DATA SUPPLIED:
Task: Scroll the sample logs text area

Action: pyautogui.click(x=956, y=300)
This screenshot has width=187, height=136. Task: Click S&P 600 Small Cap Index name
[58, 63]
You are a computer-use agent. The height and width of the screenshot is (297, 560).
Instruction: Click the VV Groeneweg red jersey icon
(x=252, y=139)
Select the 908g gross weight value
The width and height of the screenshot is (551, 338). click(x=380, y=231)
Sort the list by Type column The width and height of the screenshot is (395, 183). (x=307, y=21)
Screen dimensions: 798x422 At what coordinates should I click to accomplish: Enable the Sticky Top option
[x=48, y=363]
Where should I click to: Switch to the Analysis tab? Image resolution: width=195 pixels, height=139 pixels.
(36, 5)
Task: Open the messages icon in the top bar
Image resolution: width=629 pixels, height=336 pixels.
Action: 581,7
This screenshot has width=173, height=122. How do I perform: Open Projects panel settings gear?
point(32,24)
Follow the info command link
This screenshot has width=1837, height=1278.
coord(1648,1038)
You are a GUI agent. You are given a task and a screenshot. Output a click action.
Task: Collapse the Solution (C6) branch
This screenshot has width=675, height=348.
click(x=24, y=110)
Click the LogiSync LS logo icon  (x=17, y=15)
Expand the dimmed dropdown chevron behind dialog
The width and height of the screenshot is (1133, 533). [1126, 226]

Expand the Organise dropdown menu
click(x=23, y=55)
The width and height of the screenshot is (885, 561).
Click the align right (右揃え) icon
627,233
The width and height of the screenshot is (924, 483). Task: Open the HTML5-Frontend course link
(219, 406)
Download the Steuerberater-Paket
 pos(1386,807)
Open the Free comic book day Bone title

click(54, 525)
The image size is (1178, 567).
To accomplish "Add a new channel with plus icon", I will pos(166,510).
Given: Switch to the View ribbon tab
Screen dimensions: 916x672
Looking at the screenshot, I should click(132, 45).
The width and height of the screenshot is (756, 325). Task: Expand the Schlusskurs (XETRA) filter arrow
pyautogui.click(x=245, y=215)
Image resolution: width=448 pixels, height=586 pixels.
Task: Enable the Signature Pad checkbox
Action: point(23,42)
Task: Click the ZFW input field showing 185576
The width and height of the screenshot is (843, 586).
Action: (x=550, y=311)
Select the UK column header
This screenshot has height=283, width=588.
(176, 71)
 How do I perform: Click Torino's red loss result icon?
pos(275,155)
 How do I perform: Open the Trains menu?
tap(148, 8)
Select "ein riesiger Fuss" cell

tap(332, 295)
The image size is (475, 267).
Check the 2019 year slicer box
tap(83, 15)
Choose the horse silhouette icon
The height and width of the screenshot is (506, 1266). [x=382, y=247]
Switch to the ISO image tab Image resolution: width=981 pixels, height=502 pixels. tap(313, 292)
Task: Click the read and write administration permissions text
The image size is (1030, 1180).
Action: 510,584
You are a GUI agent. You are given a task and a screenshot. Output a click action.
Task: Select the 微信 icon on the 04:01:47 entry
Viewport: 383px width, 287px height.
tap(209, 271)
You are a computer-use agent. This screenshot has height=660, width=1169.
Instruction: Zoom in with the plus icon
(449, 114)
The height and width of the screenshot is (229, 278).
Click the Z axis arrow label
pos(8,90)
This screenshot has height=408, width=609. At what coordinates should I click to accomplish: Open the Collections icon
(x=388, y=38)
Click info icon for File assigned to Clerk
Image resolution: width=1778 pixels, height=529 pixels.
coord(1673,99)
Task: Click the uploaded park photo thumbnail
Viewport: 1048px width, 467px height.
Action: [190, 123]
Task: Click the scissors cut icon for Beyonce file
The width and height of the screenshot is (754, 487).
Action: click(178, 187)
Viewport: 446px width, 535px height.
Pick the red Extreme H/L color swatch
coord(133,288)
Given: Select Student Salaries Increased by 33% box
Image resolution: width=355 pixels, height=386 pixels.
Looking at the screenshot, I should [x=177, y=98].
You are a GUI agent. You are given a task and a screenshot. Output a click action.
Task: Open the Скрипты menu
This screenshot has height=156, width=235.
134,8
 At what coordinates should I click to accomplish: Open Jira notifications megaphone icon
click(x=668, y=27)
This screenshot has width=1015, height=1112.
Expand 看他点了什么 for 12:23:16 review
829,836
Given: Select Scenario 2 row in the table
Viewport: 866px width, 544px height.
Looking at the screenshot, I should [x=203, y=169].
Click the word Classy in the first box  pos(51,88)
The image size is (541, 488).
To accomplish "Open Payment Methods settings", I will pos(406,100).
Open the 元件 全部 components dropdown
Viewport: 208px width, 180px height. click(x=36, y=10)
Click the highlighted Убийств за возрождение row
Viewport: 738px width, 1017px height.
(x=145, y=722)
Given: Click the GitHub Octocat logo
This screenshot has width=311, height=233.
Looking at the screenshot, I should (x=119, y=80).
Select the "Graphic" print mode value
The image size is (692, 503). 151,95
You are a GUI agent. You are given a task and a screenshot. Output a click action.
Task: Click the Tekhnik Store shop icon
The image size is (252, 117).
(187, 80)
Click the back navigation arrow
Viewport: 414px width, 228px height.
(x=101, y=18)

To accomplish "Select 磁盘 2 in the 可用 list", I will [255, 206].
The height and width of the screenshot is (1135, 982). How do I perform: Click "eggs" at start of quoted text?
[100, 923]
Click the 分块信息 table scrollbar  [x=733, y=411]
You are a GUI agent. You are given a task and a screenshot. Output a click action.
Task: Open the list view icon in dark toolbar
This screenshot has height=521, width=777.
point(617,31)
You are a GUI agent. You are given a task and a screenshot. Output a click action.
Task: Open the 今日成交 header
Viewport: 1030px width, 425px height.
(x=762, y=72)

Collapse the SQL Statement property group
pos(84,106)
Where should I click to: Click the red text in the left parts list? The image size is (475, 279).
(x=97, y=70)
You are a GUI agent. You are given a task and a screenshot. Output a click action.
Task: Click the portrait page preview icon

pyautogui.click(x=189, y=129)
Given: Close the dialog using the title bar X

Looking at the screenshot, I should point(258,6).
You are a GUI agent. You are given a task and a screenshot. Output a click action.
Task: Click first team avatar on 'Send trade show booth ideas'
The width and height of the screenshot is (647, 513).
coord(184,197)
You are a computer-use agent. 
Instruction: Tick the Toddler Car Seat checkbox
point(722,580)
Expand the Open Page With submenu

EXERCISE PROMPT: Check each line of the entries for the word "will". State how many lines hold it, and write nothing else.

RESPONSE BOX: 3